Rocks on Mars have been found to frequently occur as layers, called strata, in many different places. Columbus Crater is one of many craters that contain layers. Rock can form layers in a variety of ways. Volcanoes, wind, or water can produce layers. Many places on Mars show rocks arranged in layers. Scientists are happy about finding layers on Mars since layers may have formed under large bodies of water. Layers may be formed by groundwater rising up depositing minerals and cementing sediments. The hardened layers are consequently more protected from erosion. This process may occur instead of layers forming under lakes.

Sometimes the layers display different colors. Light-toned rocks on Mars have been associated with hydrated minerals like sulfates. The Mars rover Opportunity examined such layers close-up with several instruments. Some layers are probably made up of fine particles because they seem to break up into fine dust. In contrast, other layers break up into large boulders so they are probably much harder. Basalt, a volcanic rock, is thought to form layers composed of boulders. Basalt has been identified all over Mars. Instruments on orbiting spacecraft have detected clay (also called phyllosilicates) in some layers. Scientists are excited about finding hydrated minerals such as sulfates and clays on Mars because they are usually formed in the presence of water. Places that contain clays and/or other hydrated minerals would be good places to look for evidence of life.

::::

▸ **Task list**
• A. Copy the part of the passage on layered rocks on Mars from "Rocks on Mars have been found" up to and including "forming under lakes.", word for word.
• B. Write the next few sentences of the passage on layered rocks on Mars, picking up after its last sentence.

▸ **The data**
::::

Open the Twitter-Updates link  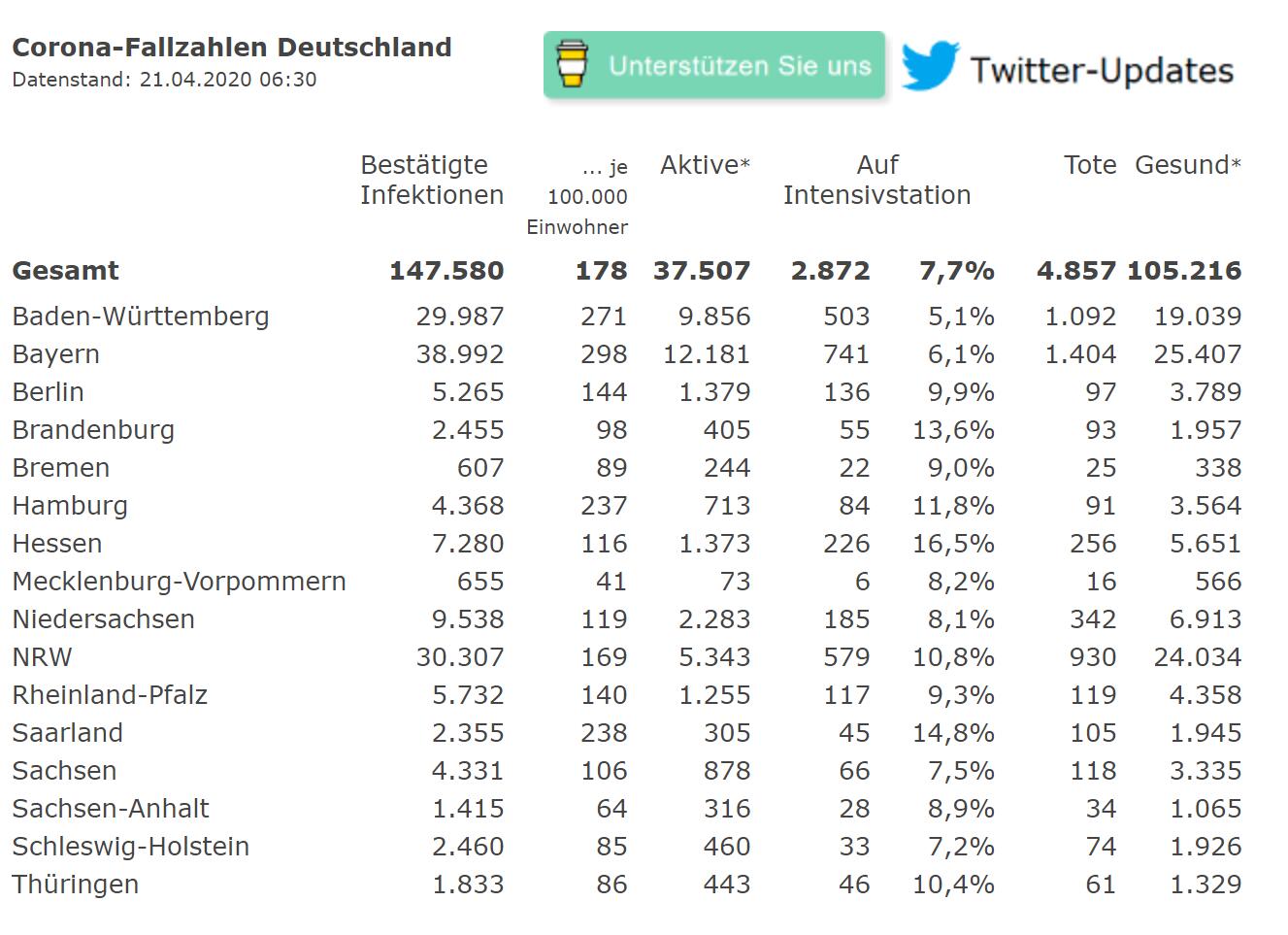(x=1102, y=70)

::::

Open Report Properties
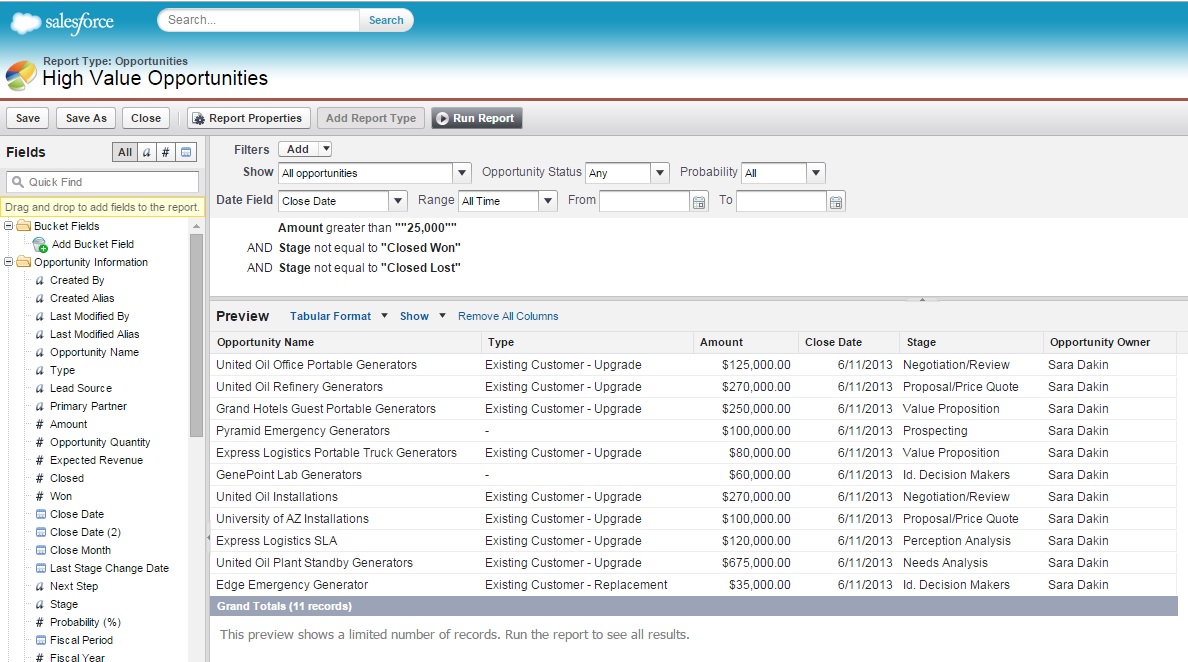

::::

▸ **Your responses**
• A.
Rocks on Mars have been found to frequently occur as layers, called strata, in many different places. Columbus Crater is one of many craters that contain layers. Rock can form layers in a variety of ways. Volcanoes, wind, or water can produce layers. Many places on Mars show rocks arranged in layers. Scientists are happy about finding layers on Mars since layers may have formed under large bodies of water. Layers may be formed by groundwater rising up depositing minerals and cementing sediments. The hardened layers are consequently more protected from erosion. This process may occur instead of layers forming under lakes.

• B.
More research using data collected by the SHARAD (SHAllow RAdar Detector) on the MRO has found layers of ice-water interspersed with dirt at the northern pole under the Planum Boreum. The layering is believed to have come from the global warming and cooling cycle on Mars; during cooling periods, water migrated to the poles and formed the ice-water layers, while on subsequent warming, the unthawed ice water was covered by layers of dust and dirt from windstorms on the surface, helping to preserve the ice water.

Below are a few of the many examples of layers that have been studied with HiRISE.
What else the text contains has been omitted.